What strikes me here is the metaphorical hills in the passage. Later down the page, we read that they are making coffee with water from the Missouri River. Missouri of course has literal hills, but also, compared to mountains, they are just little stumps. Sa publishes this work in 1900 and a little over 60 years later, Martin Luther King writes a speech using mountains and hills as metaphors for high and lowly people. In fact, he specifically criticizes the hills of Missouri, where there was a huge amount of oppression and racism against blacks. I wonder if he didn't read Sa. Who knows?

What I do know is that both King and Sa perceive the Missouri hills to possess a "malicious spirit" as Sa puts it. In this story, it is a spirit which overtakes a member of their tribe, but in a broader sense, an evil which overtook the minds of many ignorant people in a shameful part of American history. It is not a coincidence that Sa describes Wiyaka's defeat as coming when he rode in to the hills after his ponies. I suppose Native Americans did use ponies, but when I think of ponies, I think of American westerns where the cowboys are riding ponies. Then the ponies in Sa's picture might be a representation of this white Western movement and the impact it had.

The last part of this quote says that since Wiyaka was overtaken by this evil among the hills, he cannot stay away from the hills. This to me seems like a idea or theory that once you leave your culture to join the white man, you can never return. Or at least, you will not fit in again.

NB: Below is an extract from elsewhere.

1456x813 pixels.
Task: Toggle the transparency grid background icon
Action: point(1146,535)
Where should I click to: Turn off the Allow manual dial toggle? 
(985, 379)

Sa's own experiences later in the story after leaving for the Quaker schools and returning for visits, indicate a similar idea. She never really feels the same closeness with nature as she did when she was younger, living on the reservation.

The unanswered in all of this is still whether or not the price of assimilation and acculturation is too high, too low, or just right. Should she have maintained her family and ethnic traditional ways, rebuking all else, or is it good to embark on adventures in to other worlds even if it means never fully fitting in either place?

1 comment:

Strider said...

Is this what American Literature is that is being studied in America's universities?

Whatever happened to F.Scott Fitzgerald, or J.D. Salinger, or even (if you like that homesy country stuff) William Faulkner????

And what about Mark Twain, the great grand daddy of American letters.

Well, good luck with your studies - I doubt that I would read any of these books you are studying for pleasure.